Взлянув на палатку, я понимаю, что Мор не собирается брать с собой ничего из распакованных нами припасов. Поэтому торопливо хватаю те несколько вещей, с которыми не хочу расставаться, и иду за ним.
Мор, не глядя на меня, закидывает на плечо лук и колчан. Не смотрит, пока я прячу свои пожитки, взятые из палатки. И даже когда подсаживает меня на Джули.

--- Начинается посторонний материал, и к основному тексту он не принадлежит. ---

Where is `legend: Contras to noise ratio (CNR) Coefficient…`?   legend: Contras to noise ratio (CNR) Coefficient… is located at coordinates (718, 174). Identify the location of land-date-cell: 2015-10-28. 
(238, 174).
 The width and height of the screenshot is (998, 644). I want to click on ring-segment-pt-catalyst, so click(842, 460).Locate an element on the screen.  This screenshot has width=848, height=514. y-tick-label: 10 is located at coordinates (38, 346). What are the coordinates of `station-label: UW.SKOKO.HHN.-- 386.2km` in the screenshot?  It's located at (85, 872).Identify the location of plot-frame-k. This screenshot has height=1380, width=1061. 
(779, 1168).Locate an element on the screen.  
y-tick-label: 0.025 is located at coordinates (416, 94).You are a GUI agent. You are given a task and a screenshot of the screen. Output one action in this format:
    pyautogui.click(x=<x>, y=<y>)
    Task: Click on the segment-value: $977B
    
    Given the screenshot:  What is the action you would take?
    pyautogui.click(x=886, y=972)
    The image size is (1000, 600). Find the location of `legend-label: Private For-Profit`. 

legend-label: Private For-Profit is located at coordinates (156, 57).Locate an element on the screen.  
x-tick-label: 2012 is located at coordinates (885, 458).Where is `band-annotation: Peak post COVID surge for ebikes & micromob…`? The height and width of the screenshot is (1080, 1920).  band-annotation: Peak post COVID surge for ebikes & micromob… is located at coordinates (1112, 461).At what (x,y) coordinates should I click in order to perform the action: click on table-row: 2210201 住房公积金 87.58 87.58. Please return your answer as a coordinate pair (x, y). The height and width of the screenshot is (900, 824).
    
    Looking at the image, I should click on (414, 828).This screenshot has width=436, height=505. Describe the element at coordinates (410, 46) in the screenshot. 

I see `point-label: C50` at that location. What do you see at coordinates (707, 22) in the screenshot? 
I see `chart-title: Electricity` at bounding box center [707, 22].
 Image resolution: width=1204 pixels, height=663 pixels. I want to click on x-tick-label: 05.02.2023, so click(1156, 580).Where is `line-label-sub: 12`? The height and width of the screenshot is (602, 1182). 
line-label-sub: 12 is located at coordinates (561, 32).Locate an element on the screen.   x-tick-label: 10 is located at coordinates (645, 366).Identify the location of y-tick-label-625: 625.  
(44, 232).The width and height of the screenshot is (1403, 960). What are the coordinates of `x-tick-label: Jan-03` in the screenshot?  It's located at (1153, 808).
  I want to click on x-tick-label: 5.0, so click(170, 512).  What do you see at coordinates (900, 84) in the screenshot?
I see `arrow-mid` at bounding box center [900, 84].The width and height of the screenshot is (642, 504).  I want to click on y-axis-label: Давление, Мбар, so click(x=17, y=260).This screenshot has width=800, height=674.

Он демонстративно игнорирует меня, так же, как я проигнорировала его, выскочив из палатки. Я получаю удар своим же оружием, и это меня бесит. Взгляд – это поддержка, общение. То, что он не смотрит в мою сторону, приводит лишь к одному: мне хочется встретиться с ним взглядом.
– Ты уверен, что палатку не надо брать с собой? – спрашиваю я, в последний раз глядя на нее. Она кажется такой маленькой и одинокой у потухшего костра. Как знать, не окажемся ли мы снова в безлюдном месте, когда остановимся вечером на ночлег.
Мор тоже угрюмо смотрит в сторону нашего лагеря.
– Она нам больше не потребуется. К вечеру мы найдем дом, где проведем ночь – или не будем спать вовсе.
Причинить боль можно разными способами. На сей раз для этого мне не потребовалось стрелять во всадника или поджигать его. Всего-то и нужно было – вести себя так, словно последняя ночь была ошибкой.